The event itself was originally conceived as an all-star guest panel to take place on the first day of the spring 2011 semester, for a new course we were introducing, called “A Sculptor’s History of Sculpture.” Having offered to teach the course in its first iteration, my plan had been to launch it with a microhistory of the department itself when I suddenly thought, “What if we could have all the faculty and staff who made this place famous come in, sit around a table in front of the class, and tell the story in their own voices?” In the end it took most of that semester just to find a single day when everyone could show up, not least Joe Seipel, Provost at Savannah College of Art and Design at the time. Just as the term started, we learned that Joe would return to VCU in March as our new dean of the School of the Arts, a most convenient development for the panel. Lester was in Texas, then Spain, not to arrive in Richmond until early April.

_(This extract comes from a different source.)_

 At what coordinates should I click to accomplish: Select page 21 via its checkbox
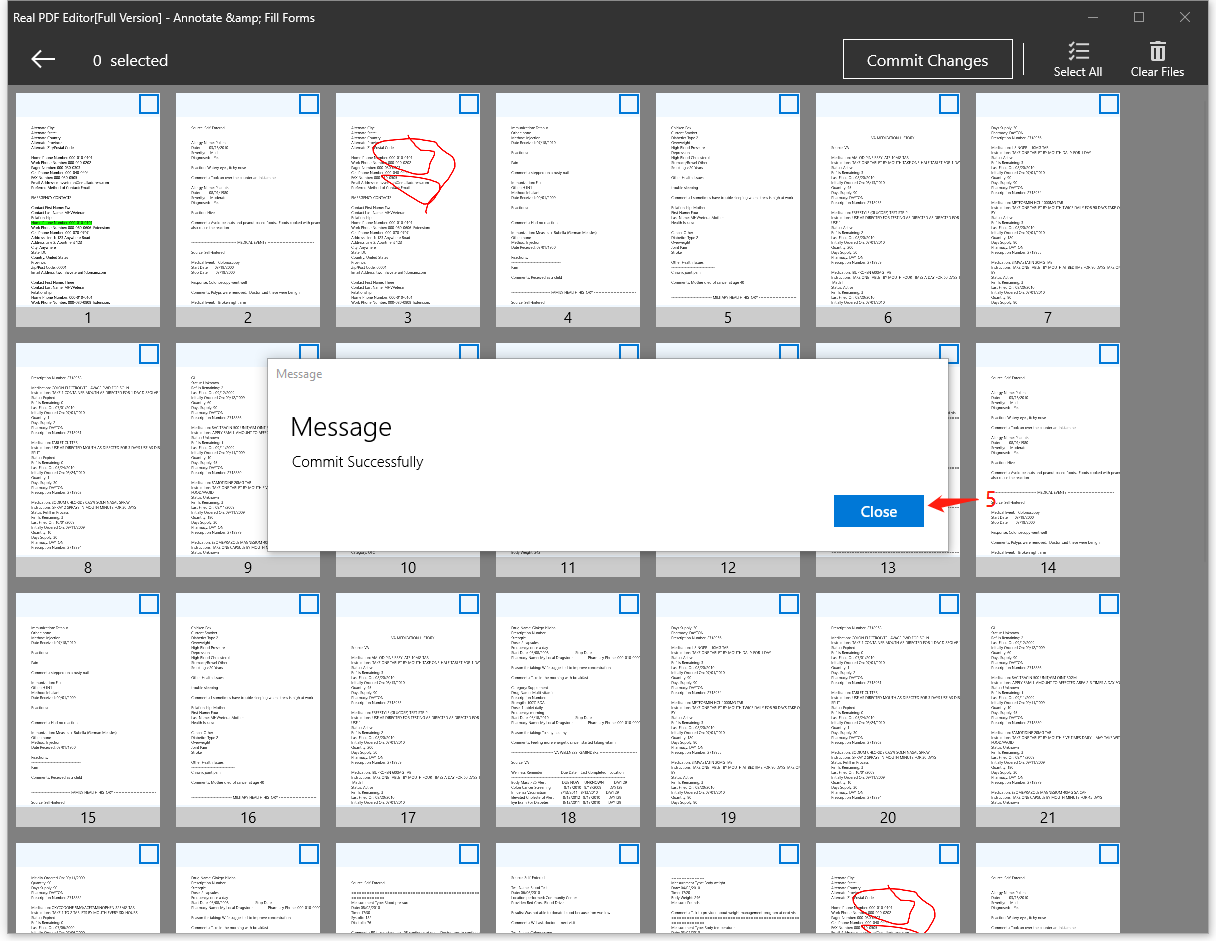click(1108, 604)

Harold, Myron, Chuck Henry, and Connie—everyone but Joe retired from the university and busy with work and travel—agreed to a date on Lester’s return.

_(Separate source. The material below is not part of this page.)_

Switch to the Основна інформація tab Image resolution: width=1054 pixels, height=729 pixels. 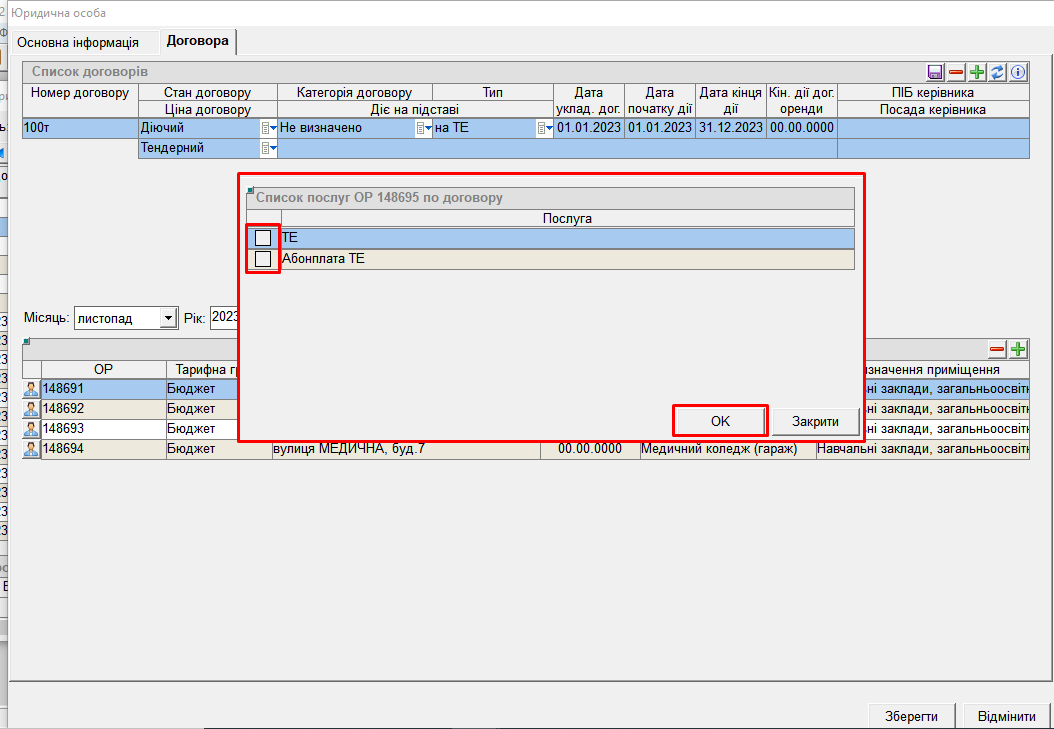pos(78,42)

Starting with Harold, each of the six spoke for a few minutes by way of introduction, while we projected images of their work on a nearby screen. Once the conversation was off and running, we rolled vintage shots of the old shops and buildings, archival excerpts from a 16 mm film montage made in the department in late 1960s, and images of student works both old and new. Later, editing the video in post-production, Dan Brazda reinserted the images at full resolution for better quality. The conversation itself is uncut, save a few coughs and sneezes. In the audience are junior and senior sculpture majors, graduate students, current department faculty, chair Amy Hauft, and other honorable visitors.

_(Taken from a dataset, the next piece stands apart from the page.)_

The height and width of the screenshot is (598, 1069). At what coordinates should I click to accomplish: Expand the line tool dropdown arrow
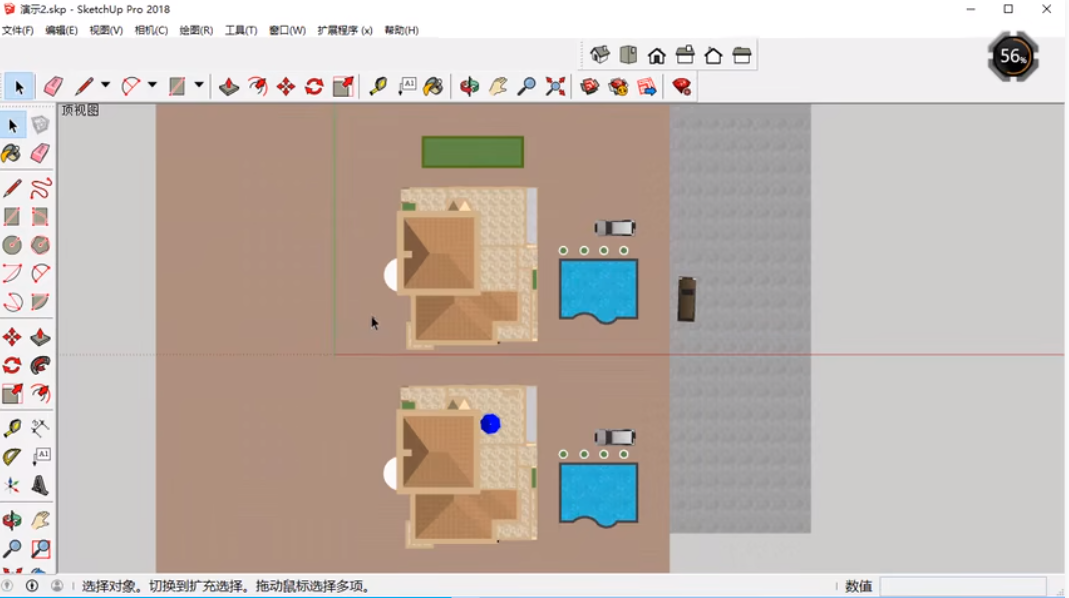point(105,86)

The finished video, “VCU Sculpture: The Formative Years,” focuses on the legacy of the department as it took form and came into its own in the 1960s, ’70s and early ’80s. One day we’ll assemble another panel to take up the story from 1985, with the fifteen-year span of Joe Seipel’s chairmanship, the addition of new faculty members and staff, and “extended media” added to our name. VCU’s graduate program in sculpture was ranked first in the country by U.S. News & World Report in March of 2003. Please see Blackbird’s “Links” section to visit the current website for the Department of Sculpture and Extended Media.

Since we released the edited video in January of 2012, Harold North discovered, at last, the names of the filmmakers who produced the marvelous 16 mm film about the department in the late 1960s, which we found in our archives and excerpted in the video: Kent and Bonnie Hiner. Our retrospective and everlasting thanks to them for the time machine of their attention.